-
Notifications
You must be signed in to change notification settings - Fork 53
Description
Summary
We encountered a failure where rancher-system-agent replaced itself with a partially written / corrupted binary during normal Rancher-managed upgrade activity.
The corrupted binary segfaults on startup (SIGSEGV), leaving the node permanently stuck in Rancher with:
“waiting for plan … to be applied”
Manual replacement of the agent binary was required to recover.
Impact
- Node cannot apply upgrade plans
- Rancher UI provides no actionable error
- Agent cannot self-repair once corrupted
- Requires out-of-band/manual node access to fix
- Breaks later Kubernetes upgrades even if corruption happened earlier
Environment
- Rancher Server upgraded from 2.12.2 → 2.13.1
- Managed RKE2 cluster
- Kubernetes upgrade later attempted: 1.32.10 → 1.32.11
- OS: Ubuntu 22.04
Observed Behavior
- Downstream RKE2 updated from 1.32.10 → 1.32.11
- Some nodes had different file sizes and SHA256 hashes for
/usr/local/bin/rancher-system-agent - Affected nodes showed immediate startup crashes:
rancher-system-agent.service: Main process exited, code=killed, status=11/SEGV - Rancher UI showed the node stuck indefinitely waiting for a plan to be applied
- Copying a known-good
rancher-system-agentbinary from another node and restarting the service immediately resolved the issue
Binary modification timing (service stop, not reboot)
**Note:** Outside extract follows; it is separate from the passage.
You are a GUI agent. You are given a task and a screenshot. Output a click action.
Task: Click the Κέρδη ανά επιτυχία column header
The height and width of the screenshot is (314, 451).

The corrupted agent binary was modified within seconds of the service being stopped by systemd.
Service log
Jan 21 14:56:04 systemd[1]: Stopping Rancher System Agent...
Jan 21 14:56:04 rancher-system-agent: signal received: "terminated"
Jan 21 14:56:04 systemd[1]: rancher-system-agent.service: Deactivated successfully.
The node was rebooted later. On the next start of the service, the corrupted binary began crashing immediately:
-- Boot <id> --
Jan 22 15:58:37 k8s029 kernel: Linux version 5.15.0-164-generic
Jan 22 15:58:53 systemd[1]: Started Rancher System Agent.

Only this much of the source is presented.